Design F1 cars and engineer your future
Posted October 13, 2011, by Helen Isbister
What do maths, science and racing cars have in common? Well everything in fact – and if you have never considered a career in engineering then start your engines.
The ‘F1in Schools’ competition has been running for six years and is giving our innovators of tomorrow an idea of just how exciting a career in engineering can be.
Thousands of Australian high school students are using professional-standard engineering equipment to design and construct the Formula 1 cars of the future. The program runs across 30 countries and inspires students to use and develop their physics, design, manufacture, branding, graphics and teamwork skills in a practical, competitive and exciting way.
They are learning that maths and science aren’t just about formulas and equations, but are the basis for an exciting career. And the best bit? There are plenty of engineering jobs available in Australia and around the world!

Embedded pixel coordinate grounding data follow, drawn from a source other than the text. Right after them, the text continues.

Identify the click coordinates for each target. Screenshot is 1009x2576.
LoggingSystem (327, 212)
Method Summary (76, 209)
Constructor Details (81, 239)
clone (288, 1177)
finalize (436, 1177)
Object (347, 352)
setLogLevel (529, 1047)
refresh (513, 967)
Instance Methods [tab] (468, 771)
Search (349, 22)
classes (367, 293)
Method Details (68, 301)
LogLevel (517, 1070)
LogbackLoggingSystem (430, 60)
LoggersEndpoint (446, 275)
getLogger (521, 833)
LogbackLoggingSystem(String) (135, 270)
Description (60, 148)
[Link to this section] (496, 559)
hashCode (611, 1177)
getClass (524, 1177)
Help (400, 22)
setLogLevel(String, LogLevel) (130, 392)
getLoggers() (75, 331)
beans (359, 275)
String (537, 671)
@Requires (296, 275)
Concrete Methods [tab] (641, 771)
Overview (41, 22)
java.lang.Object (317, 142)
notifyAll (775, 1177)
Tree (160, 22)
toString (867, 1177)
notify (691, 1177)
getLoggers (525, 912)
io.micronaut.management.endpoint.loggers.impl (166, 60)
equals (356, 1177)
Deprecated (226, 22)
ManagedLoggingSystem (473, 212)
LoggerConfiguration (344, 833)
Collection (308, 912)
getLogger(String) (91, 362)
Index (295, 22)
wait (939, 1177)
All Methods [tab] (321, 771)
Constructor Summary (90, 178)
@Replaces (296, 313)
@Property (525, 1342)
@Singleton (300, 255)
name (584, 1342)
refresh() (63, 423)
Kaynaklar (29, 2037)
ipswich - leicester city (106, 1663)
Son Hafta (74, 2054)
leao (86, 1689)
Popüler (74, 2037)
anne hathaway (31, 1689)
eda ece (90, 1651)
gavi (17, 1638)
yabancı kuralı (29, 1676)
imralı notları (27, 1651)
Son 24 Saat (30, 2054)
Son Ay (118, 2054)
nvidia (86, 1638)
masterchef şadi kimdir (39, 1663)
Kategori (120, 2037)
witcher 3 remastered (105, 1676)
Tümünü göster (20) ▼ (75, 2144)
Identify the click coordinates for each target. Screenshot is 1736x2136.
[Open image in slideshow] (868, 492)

Engineers use mathematics and science to solve a wide array of technical problems. They are the brains behind bridges, buses, space shuttles, washing machines, mobile phones and even racing cars.
There are over 100 000 engineers in Australia, but thousands more are needed if we are to be at the cutting edge of infrastructure and innovation.
The shortage means there are plenty of career options for graduates, regardless of their speciality, whether they are interested in working in the public or private sector, out in the country or the middle of the CBD.
It also means engineers are in a strong position to negotiate decent salary packages, with the average wage for engineers now over $100 000. Firms are also working hard to keep employees happy by making workplaces rewarding and interesting, and putting a strong emphasis on career development.
Career opportunities for engineers are constantly evolving. Recent years have seen technology create new engineering disciplines, such as computer systems, environmental and biomedical engineering and mechatronics.
Engineering skills are also highly transferable, so if you have that degree under your belt you will have the opportunity to move into investment banking, management consulting, marketing, IT or telecommunications.
With so much scope, security and salary potential why are there still skill shortages in engineering?
Peter Taylor, the chief executive of Engineers Australia, says the skills shortage problem starts back in high schools where maths and science are subjects that are being overlooked by many students. Part of the answer is to develop engaging ways to teach these subjects in ways that capture the imagination of our young people.
Which brings us back to creating Formula 1 racing cars. If you are in Years 7–12, check out the competition at www.f1inschools.com to turn maths into something magical and get a glimpse into life as an engineer.